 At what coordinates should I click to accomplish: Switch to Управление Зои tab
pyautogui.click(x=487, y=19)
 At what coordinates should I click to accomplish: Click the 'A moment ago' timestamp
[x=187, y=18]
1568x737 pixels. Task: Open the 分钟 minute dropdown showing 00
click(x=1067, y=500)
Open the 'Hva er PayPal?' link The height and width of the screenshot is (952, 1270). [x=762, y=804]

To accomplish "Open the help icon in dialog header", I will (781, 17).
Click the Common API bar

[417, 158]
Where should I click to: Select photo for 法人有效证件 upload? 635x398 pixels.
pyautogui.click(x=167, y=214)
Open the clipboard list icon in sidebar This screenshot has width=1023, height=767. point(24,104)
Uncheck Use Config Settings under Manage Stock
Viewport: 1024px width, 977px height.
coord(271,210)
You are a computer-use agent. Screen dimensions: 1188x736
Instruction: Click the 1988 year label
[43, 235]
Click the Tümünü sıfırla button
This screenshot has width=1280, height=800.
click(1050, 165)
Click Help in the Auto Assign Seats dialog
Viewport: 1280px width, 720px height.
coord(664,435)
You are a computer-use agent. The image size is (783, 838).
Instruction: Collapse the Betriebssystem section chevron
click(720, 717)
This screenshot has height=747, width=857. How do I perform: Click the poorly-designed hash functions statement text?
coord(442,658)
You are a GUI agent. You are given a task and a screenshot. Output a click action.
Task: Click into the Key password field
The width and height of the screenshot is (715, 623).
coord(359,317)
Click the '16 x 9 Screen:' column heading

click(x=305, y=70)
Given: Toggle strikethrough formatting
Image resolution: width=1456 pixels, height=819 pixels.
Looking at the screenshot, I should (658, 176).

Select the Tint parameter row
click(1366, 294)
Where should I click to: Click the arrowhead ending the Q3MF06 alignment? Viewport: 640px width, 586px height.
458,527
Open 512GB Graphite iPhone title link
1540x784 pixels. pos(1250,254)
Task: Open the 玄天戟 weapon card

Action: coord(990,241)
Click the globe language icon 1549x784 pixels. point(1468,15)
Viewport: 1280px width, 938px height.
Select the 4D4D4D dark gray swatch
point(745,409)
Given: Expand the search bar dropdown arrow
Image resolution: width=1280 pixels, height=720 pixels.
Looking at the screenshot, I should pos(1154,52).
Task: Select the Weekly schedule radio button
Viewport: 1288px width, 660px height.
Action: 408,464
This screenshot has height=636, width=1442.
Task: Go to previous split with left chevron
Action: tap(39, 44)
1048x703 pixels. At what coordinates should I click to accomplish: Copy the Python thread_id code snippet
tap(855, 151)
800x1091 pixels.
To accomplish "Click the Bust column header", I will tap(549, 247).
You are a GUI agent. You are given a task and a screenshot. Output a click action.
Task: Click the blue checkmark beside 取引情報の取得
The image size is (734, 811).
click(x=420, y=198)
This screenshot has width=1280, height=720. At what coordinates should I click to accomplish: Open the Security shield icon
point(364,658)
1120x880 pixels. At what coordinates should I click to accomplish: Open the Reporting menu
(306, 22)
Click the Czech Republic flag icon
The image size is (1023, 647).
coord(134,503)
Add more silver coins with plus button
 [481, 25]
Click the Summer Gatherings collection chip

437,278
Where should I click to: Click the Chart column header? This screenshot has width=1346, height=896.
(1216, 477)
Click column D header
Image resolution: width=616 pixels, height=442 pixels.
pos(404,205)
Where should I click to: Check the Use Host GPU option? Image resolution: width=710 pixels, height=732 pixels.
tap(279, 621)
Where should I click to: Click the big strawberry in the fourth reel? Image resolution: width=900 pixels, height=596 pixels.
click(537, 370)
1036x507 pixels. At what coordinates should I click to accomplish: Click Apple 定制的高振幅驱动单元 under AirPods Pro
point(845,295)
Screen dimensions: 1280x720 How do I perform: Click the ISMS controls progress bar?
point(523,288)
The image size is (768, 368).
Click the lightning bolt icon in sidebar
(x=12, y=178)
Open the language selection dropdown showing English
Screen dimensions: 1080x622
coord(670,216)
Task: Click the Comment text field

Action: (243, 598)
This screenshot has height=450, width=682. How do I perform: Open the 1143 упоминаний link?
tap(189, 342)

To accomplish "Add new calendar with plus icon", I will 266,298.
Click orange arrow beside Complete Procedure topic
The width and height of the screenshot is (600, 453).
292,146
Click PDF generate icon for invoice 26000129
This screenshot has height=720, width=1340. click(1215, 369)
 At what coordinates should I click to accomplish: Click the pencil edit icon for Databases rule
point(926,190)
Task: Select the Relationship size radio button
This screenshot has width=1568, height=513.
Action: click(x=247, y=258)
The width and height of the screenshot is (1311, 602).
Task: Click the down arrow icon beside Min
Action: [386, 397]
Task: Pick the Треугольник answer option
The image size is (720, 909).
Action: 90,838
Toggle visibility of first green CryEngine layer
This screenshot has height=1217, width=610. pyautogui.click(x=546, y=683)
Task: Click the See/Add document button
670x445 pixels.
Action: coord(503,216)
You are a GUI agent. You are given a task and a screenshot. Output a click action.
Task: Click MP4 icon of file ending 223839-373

### EXERCISE AIM
Return all of the listing above exactly, leaving nothing out.

### RESPONSE BELOW
 At what coordinates should I click to accomplish: Switch to Управление Зои tab
pyautogui.click(x=487, y=19)
 At what coordinates should I click to accomplish: Click the 'A moment ago' timestamp
[x=187, y=18]
1568x737 pixels. Task: Open the 分钟 minute dropdown showing 00
click(x=1067, y=500)
Open the 'Hva er PayPal?' link The height and width of the screenshot is (952, 1270). [x=762, y=804]

To accomplish "Open the help icon in dialog header", I will (781, 17).
Click the Common API bar

[417, 158]
Where should I click to: Select photo for 法人有效证件 upload? 635x398 pixels.
pyautogui.click(x=167, y=214)
Open the clipboard list icon in sidebar This screenshot has width=1023, height=767. point(24,104)
Uncheck Use Config Settings under Manage Stock
Viewport: 1024px width, 977px height.
coord(271,210)
You are a computer-use agent. Screen dimensions: 1188x736
Instruction: Click the 1988 year label
[43, 235]
Click the Tümünü sıfırla button
This screenshot has width=1280, height=800.
click(1050, 165)
Click Help in the Auto Assign Seats dialog
Viewport: 1280px width, 720px height.
coord(664,435)
You are a computer-use agent. The image size is (783, 838).
Instruction: Collapse the Betriebssystem section chevron
click(720, 717)
This screenshot has height=747, width=857. How do I perform: Click the poorly-designed hash functions statement text?
coord(442,658)
You are a GUI agent. You are given a task and a screenshot. Output a click action.
Task: Click into the Key password field
The width and height of the screenshot is (715, 623).
coord(359,317)
Click the '16 x 9 Screen:' column heading

click(x=305, y=70)
Given: Toggle strikethrough formatting
Image resolution: width=1456 pixels, height=819 pixels.
Looking at the screenshot, I should (658, 176).

Select the Tint parameter row
click(1366, 294)
Where should I click to: Click the arrowhead ending the Q3MF06 alignment? Viewport: 640px width, 586px height.
458,527
Open 512GB Graphite iPhone title link
1540x784 pixels. pos(1250,254)
Task: Open the 玄天戟 weapon card

Action: coord(990,241)
Click the globe language icon 1549x784 pixels. point(1468,15)
Viewport: 1280px width, 938px height.
Select the 4D4D4D dark gray swatch
point(745,409)
Given: Expand the search bar dropdown arrow
Image resolution: width=1280 pixels, height=720 pixels.
Looking at the screenshot, I should pos(1154,52).
Task: Select the Weekly schedule radio button
Viewport: 1288px width, 660px height.
Action: 408,464
This screenshot has height=636, width=1442.
Task: Go to previous split with left chevron
Action: tap(39, 44)
1048x703 pixels. At what coordinates should I click to accomplish: Copy the Python thread_id code snippet
tap(855, 151)
800x1091 pixels.
To accomplish "Click the Bust column header", I will tap(549, 247).
You are a GUI agent. You are given a task and a screenshot. Output a click action.
Task: Click the blue checkmark beside 取引情報の取得
The image size is (734, 811).
click(x=420, y=198)
This screenshot has width=1280, height=720. At what coordinates should I click to accomplish: Open the Security shield icon
point(364,658)
1120x880 pixels. At what coordinates should I click to accomplish: Open the Reporting menu
(306, 22)
Click the Czech Republic flag icon
The image size is (1023, 647).
coord(134,503)
Add more silver coins with plus button
 [481, 25]
Click the Summer Gatherings collection chip

437,278
Where should I click to: Click the Chart column header? This screenshot has width=1346, height=896.
(1216, 477)
Click column D header
Image resolution: width=616 pixels, height=442 pixels.
pos(404,205)
Where should I click to: Check the Use Host GPU option? Image resolution: width=710 pixels, height=732 pixels.
tap(279, 621)
Where should I click to: Click the big strawberry in the fourth reel? Image resolution: width=900 pixels, height=596 pixels.
click(537, 370)
1036x507 pixels. At what coordinates should I click to accomplish: Click Apple 定制的高振幅驱动单元 under AirPods Pro
point(845,295)
Screen dimensions: 1280x720 How do I perform: Click the ISMS controls progress bar?
point(523,288)
The image size is (768, 368).
Click the lightning bolt icon in sidebar
(x=12, y=178)
Open the language selection dropdown showing English
Screen dimensions: 1080x622
coord(670,216)
Task: Click the Comment text field

Action: (243, 598)
This screenshot has height=450, width=682. How do I perform: Open the 1143 упоминаний link?
tap(189, 342)

To accomplish "Add new calendar with plus icon", I will 266,298.
Click orange arrow beside Complete Procedure topic
The width and height of the screenshot is (600, 453).
292,146
Click PDF generate icon for invoice 26000129
This screenshot has height=720, width=1340. click(1215, 369)
 At what coordinates should I click to accomplish: Click the pencil edit icon for Databases rule
point(926,190)
Task: Select the Relationship size radio button
This screenshot has width=1568, height=513.
Action: click(x=247, y=258)
The width and height of the screenshot is (1311, 602).
Task: Click the down arrow icon beside Min
Action: [386, 397]
Task: Pick the Треугольник answer option
The image size is (720, 909).
Action: 90,838
Toggle visibility of first green CryEngine layer
This screenshot has height=1217, width=610. pyautogui.click(x=546, y=683)
Task: Click the See/Add document button
670x445 pixels.
Action: coord(503,216)
You are a GUI agent. You are given a task and a screenshot. Output a click action.
Task: Click MP4 icon of file ending 223839-373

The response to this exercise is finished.